キューブリックが『博士の異常な愛情』で彼なりの水爆への回答を出したのに対し、黒澤明はこの作品で彼のフィルモグラフィーにおいて反核への最初の答えを示した。どちらも彼等らしさを感じる作品になっているし、似通ったテーマを扱っているのに描き方がここまで違うのは面白い。

巨匠たちがこういった作品を生み出したことで、世界は少しでも変わっただろうか。


【p.s.】
おそらく倍以上の年齢を演じていると思われる三船敏郎の演技が素晴らしすぎて魂消た。初めは彼が演じていることに全く気付かなかったし、あの若さで老いの渋みを出したり、完璧な形態模写をできているあたりが彼はやはり偉大な俳優であることの証明。

志村喬さんが『七人の侍』の関係性を思わせるかの如く、三船敏郎を気にかけて遠くから想いを馳せる姿を演じているのが神々しい。
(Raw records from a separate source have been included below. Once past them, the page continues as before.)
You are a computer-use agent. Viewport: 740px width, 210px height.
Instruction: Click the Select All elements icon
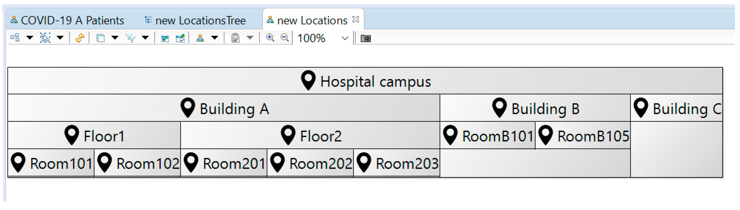45,38
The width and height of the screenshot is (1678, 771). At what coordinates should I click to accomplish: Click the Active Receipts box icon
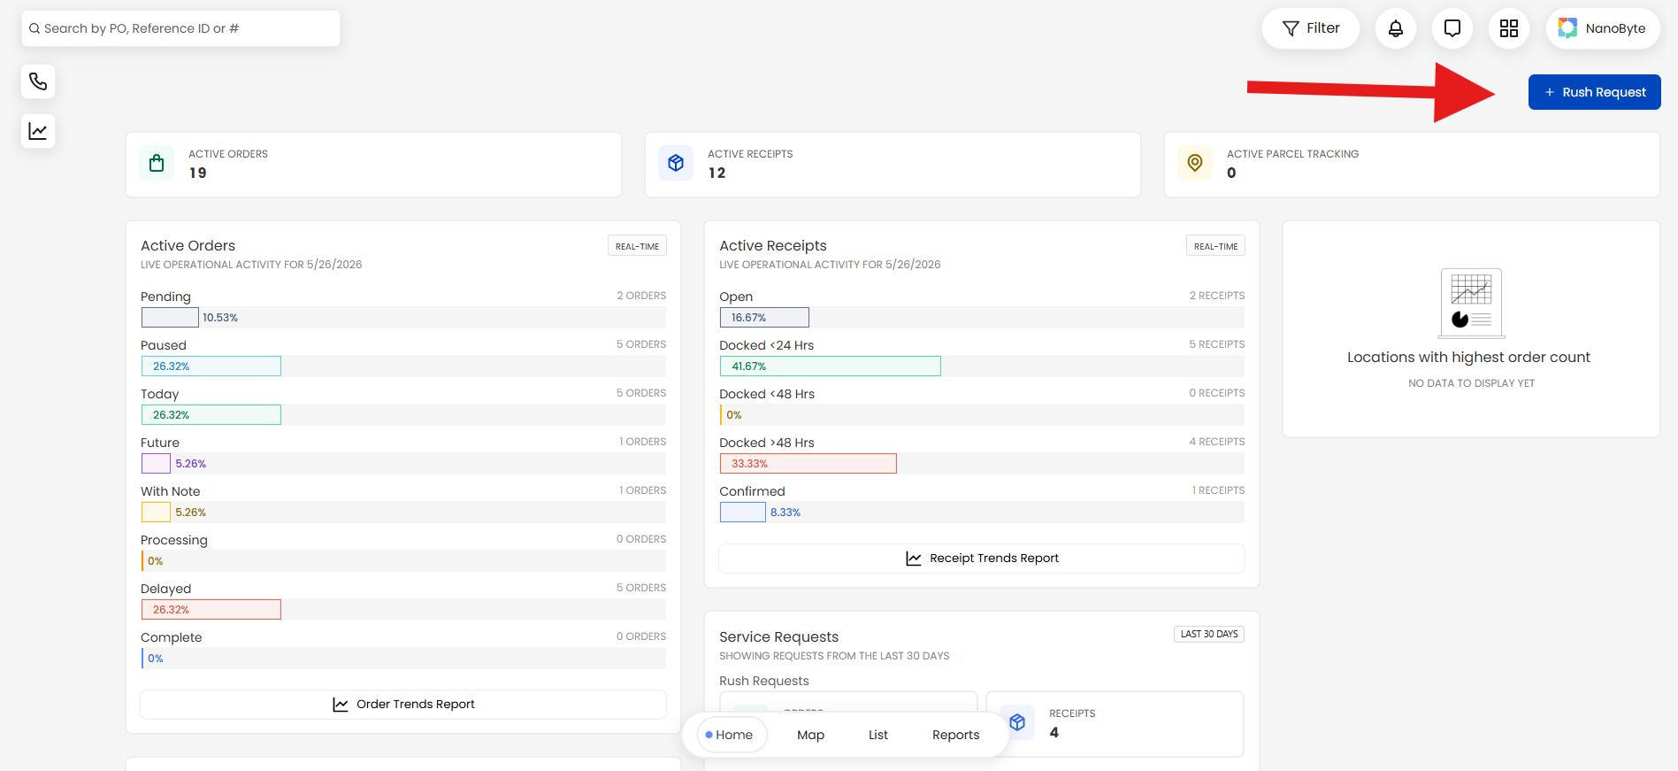pos(676,163)
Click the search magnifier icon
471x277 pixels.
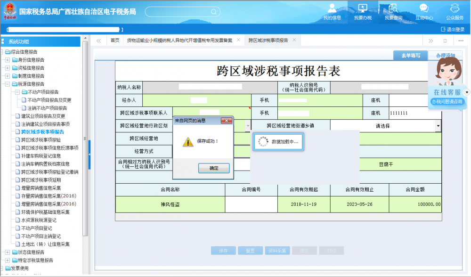[x=214, y=12]
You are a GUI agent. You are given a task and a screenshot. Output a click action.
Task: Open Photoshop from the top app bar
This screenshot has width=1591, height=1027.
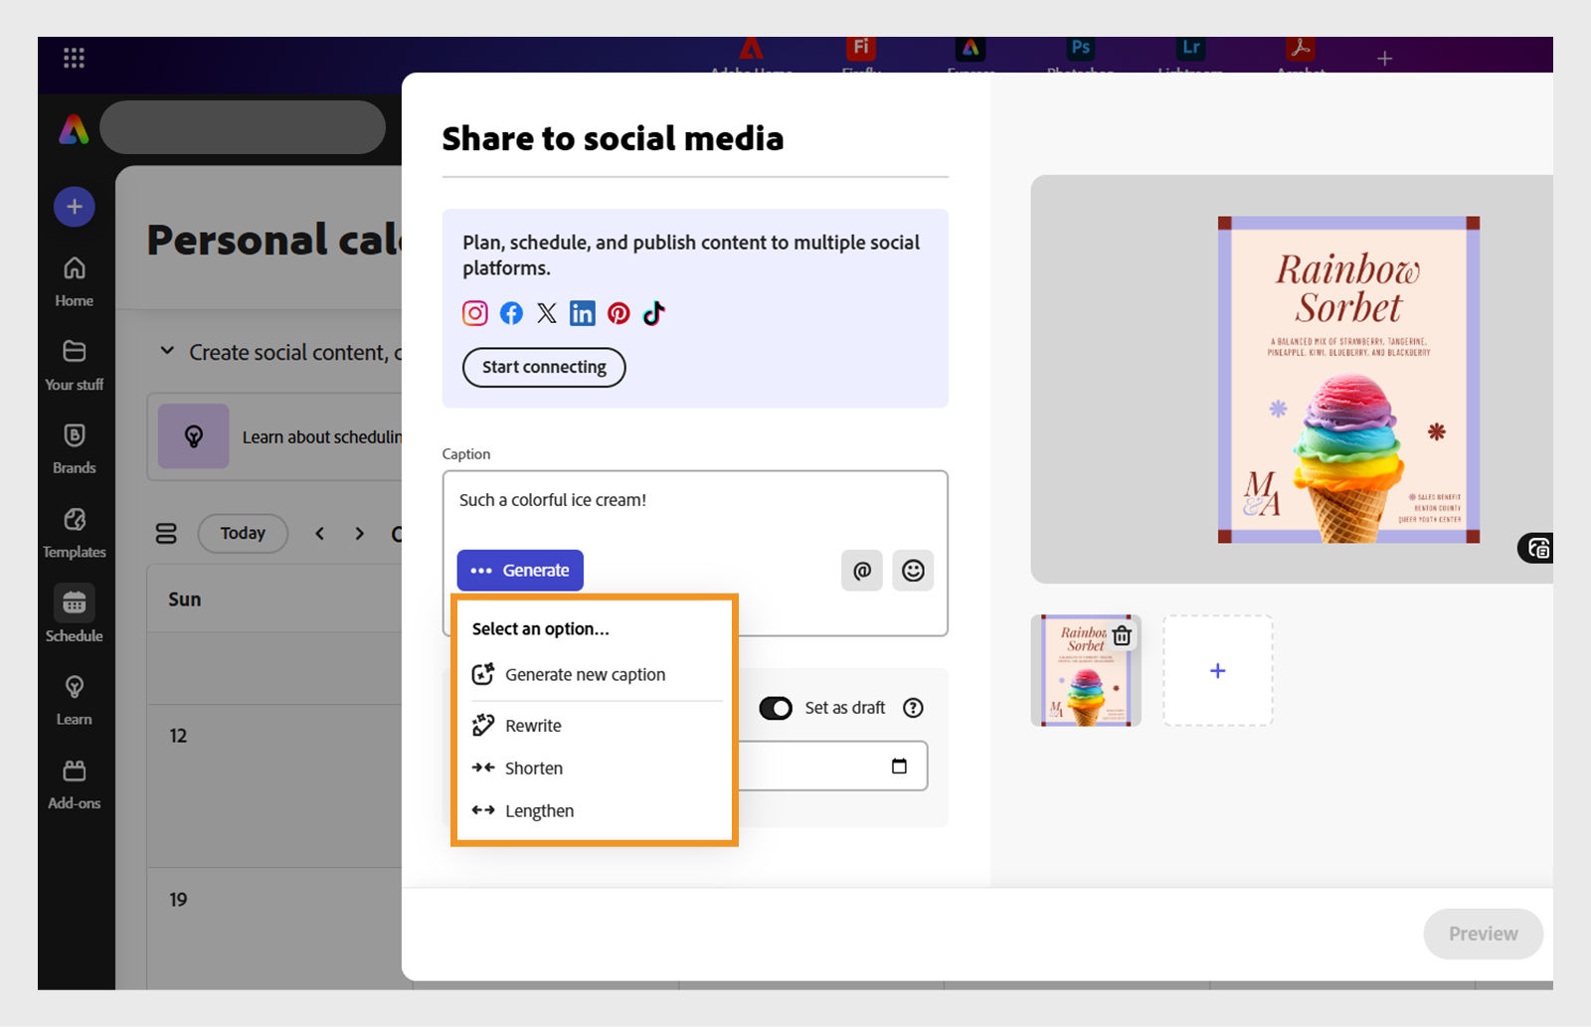tap(1079, 47)
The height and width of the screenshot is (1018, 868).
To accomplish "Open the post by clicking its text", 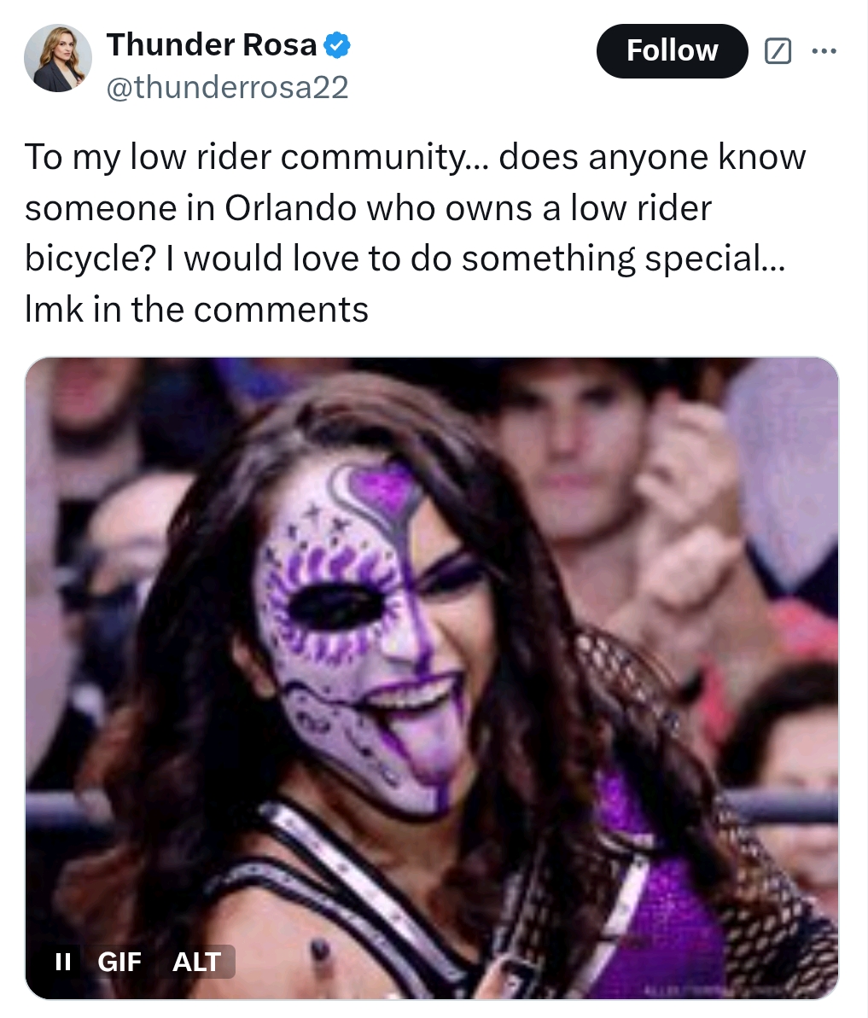I will 416,232.
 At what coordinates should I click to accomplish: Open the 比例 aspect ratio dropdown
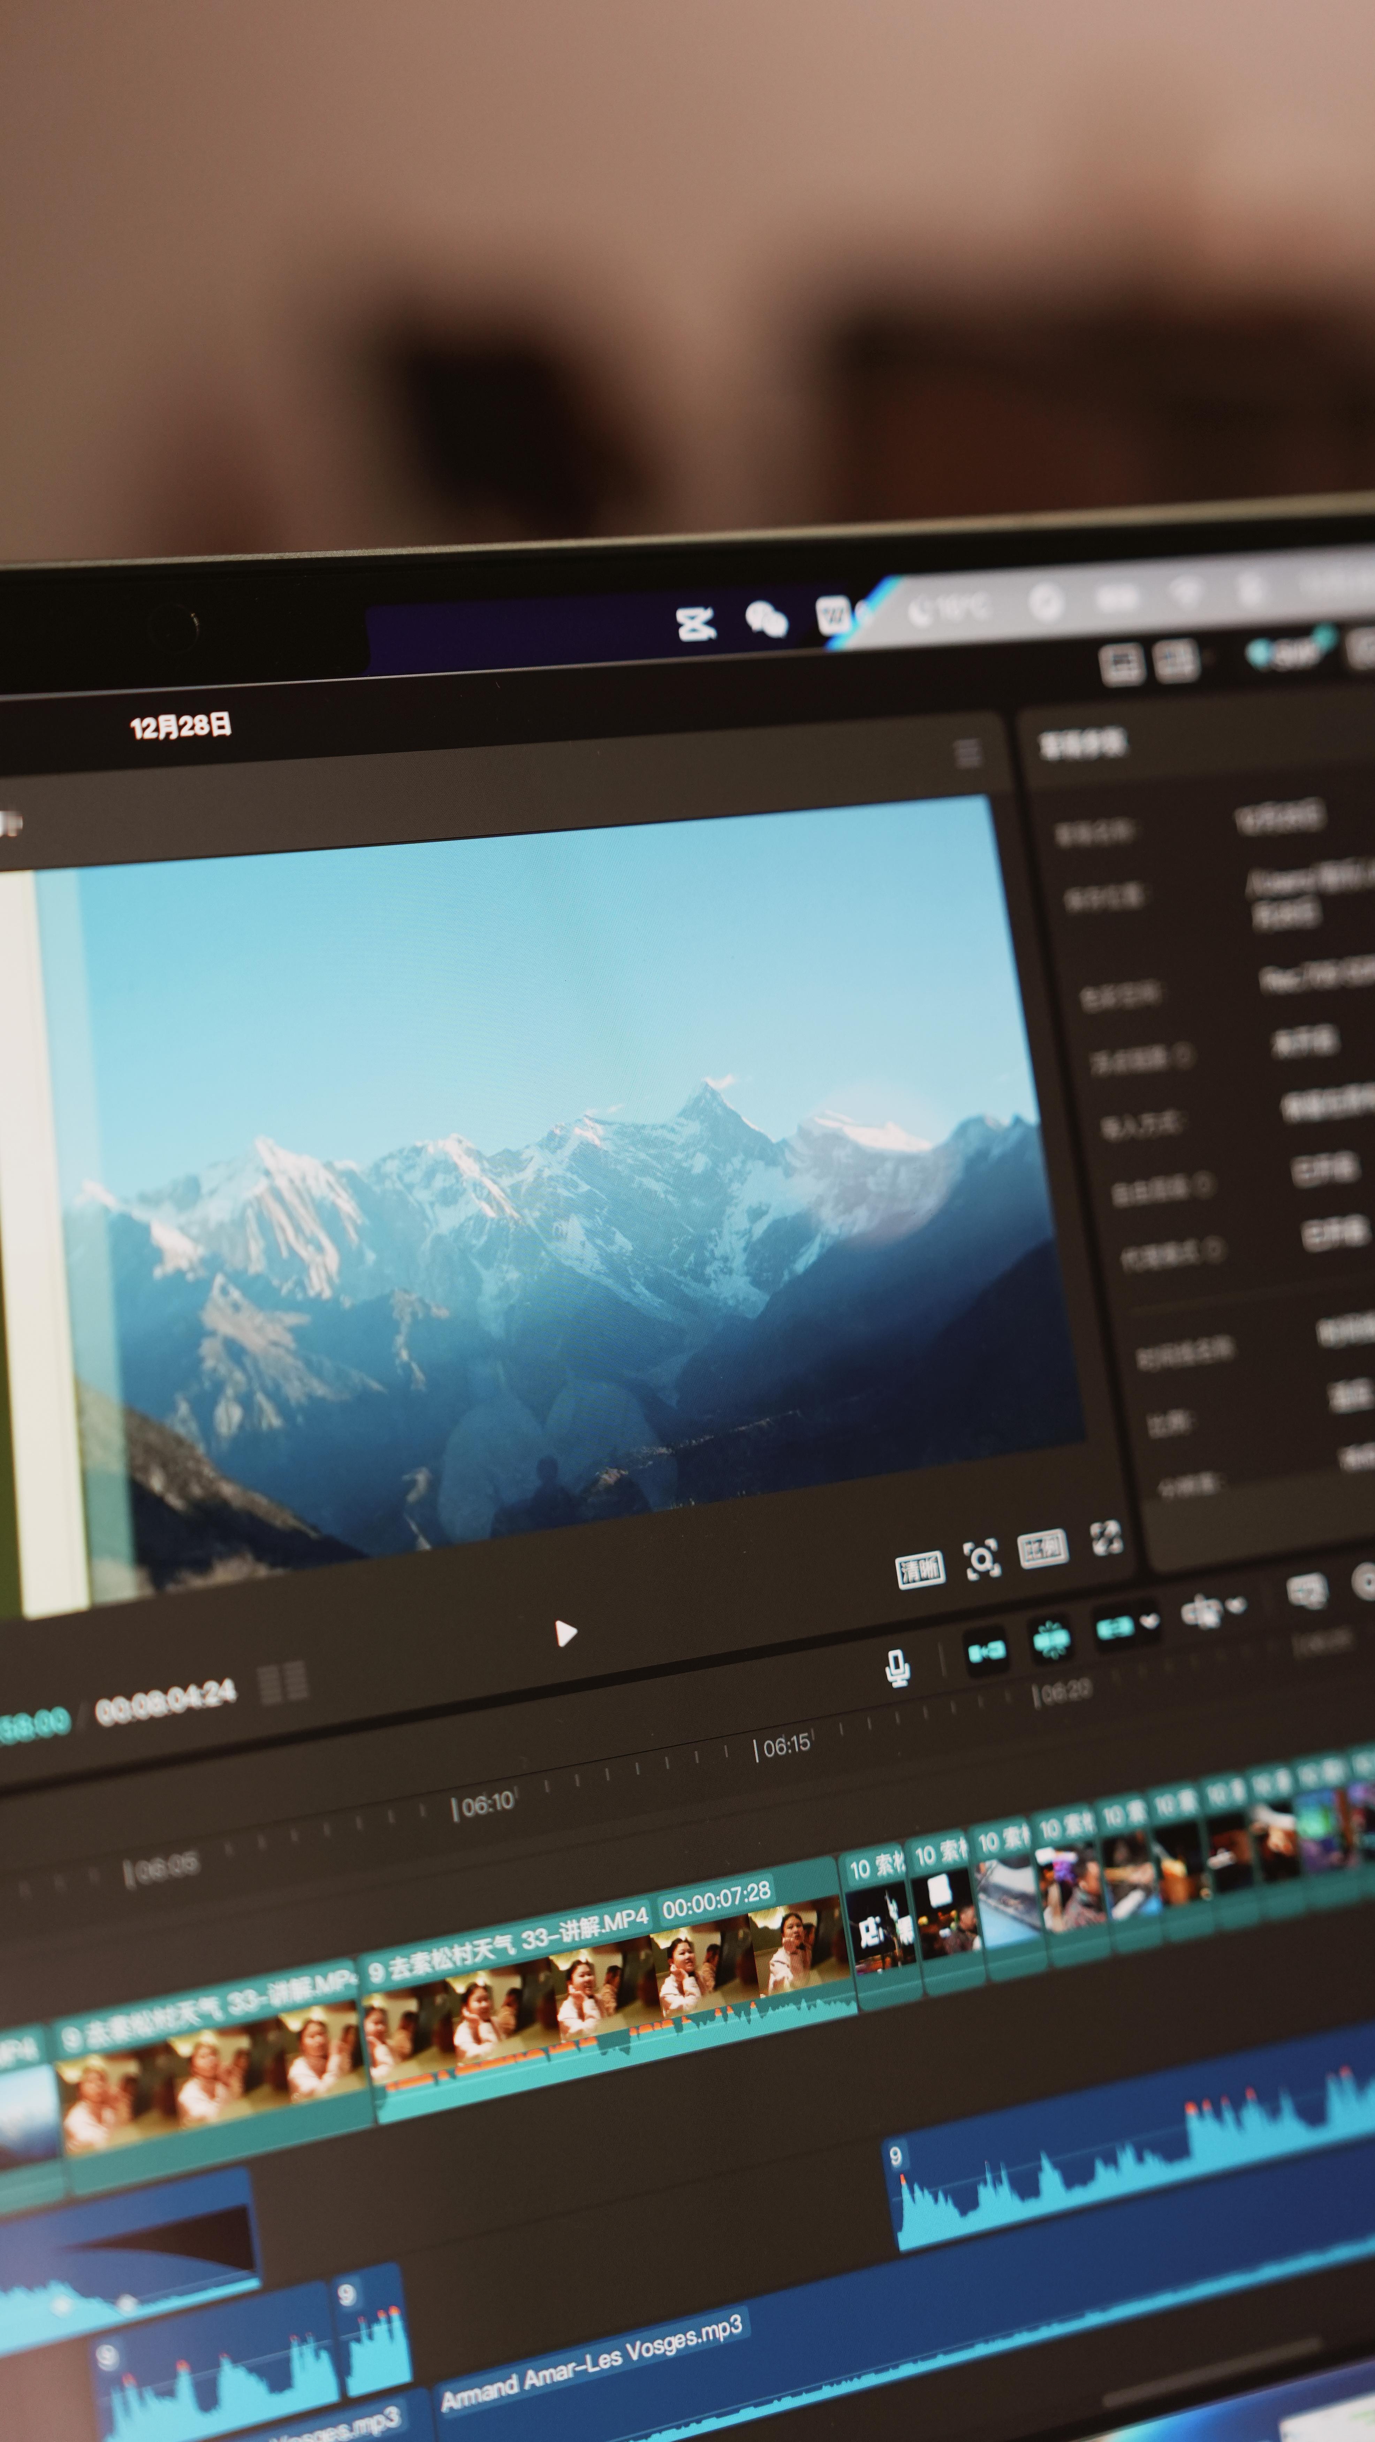coord(1043,1549)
あの二人にスポットライトが当たるのが本当に好き。

あと次男(千秋実)の振る舞いも凄く良かった。「お父さん冗談でしょ?」っていう雰囲気の出し方が絶妙にコントっぽくて印象的でした。


【映画情報】
上映時間:103分
1955年/日本🇯🇵
監督・脚本:黒澤明
脚本:橋本忍
小國英雄
音楽:早坂文雄
出演:三船敏郎
志村喬
千秋実
清水将夫
三好栄子
青山京子
東郷晴子 他
概要:一貫して反戦を訴え続けた黒澤明監
督が、過熱する米ソの核軍備競争や
1954年に起きた“第五福竜丸事件”な
どで話題となった反核の世相に触発
されて原水爆の恐怖を真正面から取
り上げた異色のヒューマンドラマ。